Results with Qwen3-Coder-30B-A3B-Instruct (11 combinations) on server with 8 x H100 GPUs

	GPUs=1 tp=1	GPUs=2 tp=2	GPUs=4 tp=4	GPUs=8 tp=8
Throughput (tok/s)	17349	26266	25804	29226
Time to First Token (ms)	3815	803	631	775
Inter-token Latency (ms)	83	68	71	60

	GPUs=2 dp=1	GPUs=2 dp=2	GPUs=4 dp=4	GPUs=8 dp=8
Throughput (tok/s)	17419	25890	32364	ERR
Time to First Token (ms)	3838	1110	954	ERR
Inter-token Latency (ms)	82	65	51	ERR

	GPUs=4 tp=2 dp=2	GPUs=8 tp=4 dp=2	GPUs=8 tp=2 dp=4
Throughput (tok/s)	29468	37681	35429
Time to First Token (ms)	1126	974	1055
Inter-token Latency (ms)	55	42	44

NOTE: vLLM server failed to start with tp=1 and dp=8. RuntimeError: CUDA out of memory occurred. I tried to decrease --max-model-len to 8192 but that did not help.

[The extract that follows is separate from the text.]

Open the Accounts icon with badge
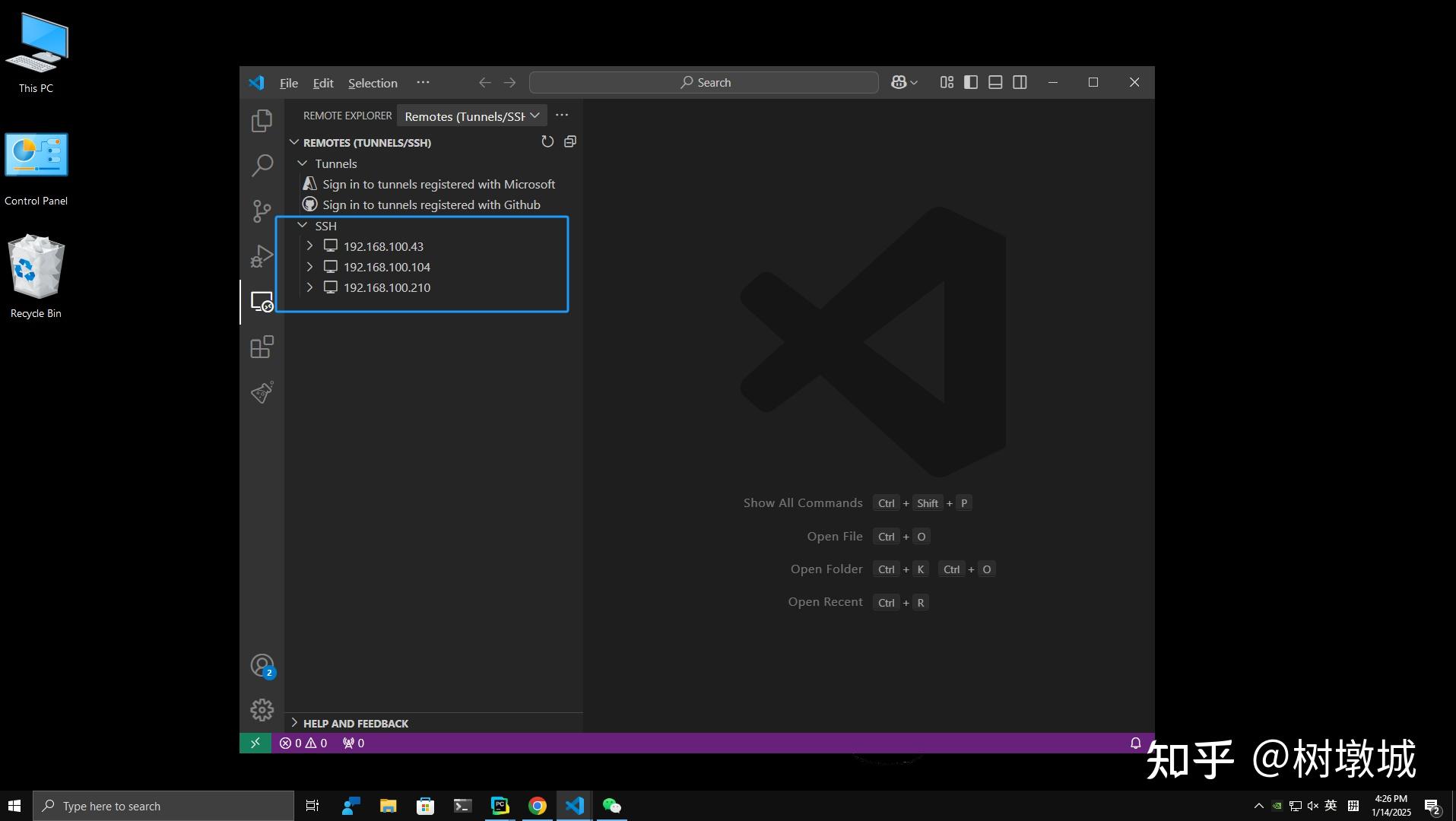The height and width of the screenshot is (821, 1456). pos(261,664)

Results with Qwen3-Coder-30B-A3B-Instruct (11 combinations) on server with 8 x H200 GPUs

	GPUs=1 tp=1	GPUs=2 tp=2	GPUs=4 tp=4	GPUs=8 tp=8
Throughput (tok/s)	29218	29318	28316	29916
Time to First Token (ms)	655	539	471	467
Inter-token Latency (ms)	62	63	65	61

	GPUs=2 dp=1	GPUs=2 dp=2	GPUs=4 dp=4	GPUs=8 dp=8
Throughput (tok/s)	28945	26541	34865	27411
Time to First Token (ms)	614	664	640	692
Inter-token Latency (ms)	63	69	51	66

	GPUs=4 tp=2 dp=2	GPUs=8 tp=4 dp=2	GPUs=8 tp=2 dp=4
Throughput (tok/s)	34635	32665	38830
Time to First Token (ms)	474	459	581
Inter-token Latency (ms)	52	56	45

Results with openai/gpt-oss-120b (4 combinations) on server with 8 x H100 GPUs

	GPUs=2 tp=1	GPUs=2 tp=2	GPUs=4 tp=4	GPUs=8 tp=8
Throughput (tok/s)	10356	19513	24574	29917
Time to First Token (ms)	13923	555	1134	1187
Inter-token Latency (ms)	74	106	76	60

NOTE: openai/gpt-oss-120b does not support data parallelism in vLLM (yet?)

Conclusion:

Nvidia H200 is the fastest in my benchmarks. However, Qwen3-Coder-30B does not scale performance significantly on multiple H200.
In both cases, with Qwen3-Coder-30B-A3B-Instruct and gpt-oss-120b, it makes sense to start vLLM with tensor parallel 2. Less VRAM is used per GPU. More VRAM is used for Key-Value cache (KV cache).
Run benchmarks for every LLM on different GPUs. They perform differently.